-- START Supplied text --

Scorsese Tapped for Huston Award: “Casino” director Martin Scorsese will receive the third annual John Huston Award for Artists Rights Feb. 16 from the Artists Rights Foundation. Scorsese was announced as the award’s recipient Tuesday by actor Mel Gibson, who said during a Los Angeles press conference that Scorsese, vice president of the Artists Rights Foundation, has “truly been a crusader for artists’ rights, appearing at hearings in Washington and speaking to professional groups . . . and frequently turning his personal interviews into pleas for moral rights to become part of U.S. law.” The awards dinner, at Beverly Hills’ Century Plaza Hotel, will follow a two-day Artists Rights Digital Technology Symposium at the Directors Guild in Hollywood on Feb. 15-16. The award’s previous recipients are directors Steven Spielberg and Fred Zinnemann.

-- END Supplied text --

--- Short problem ---
Name every person mentioned by full name in the Huston Award article. Rely only on the text above when responding.

-- START Recorded data --

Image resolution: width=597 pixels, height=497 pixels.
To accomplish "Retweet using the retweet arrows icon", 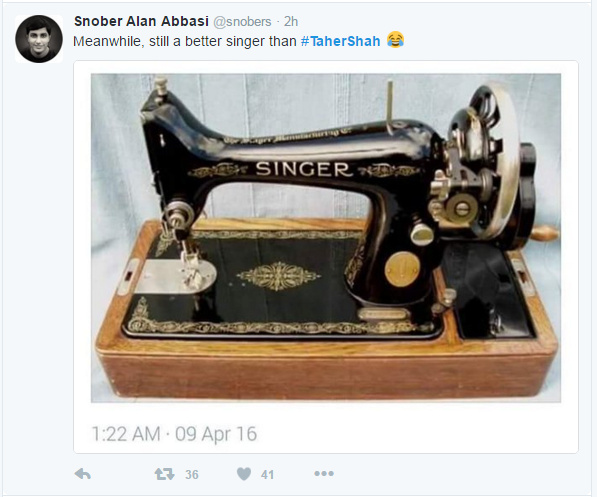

-- END Recorded data --

--- Answer to this exercise ---
Martin Scorsese, John Huston, Mel Gibson, Steven Spielberg, Fred Zinnemann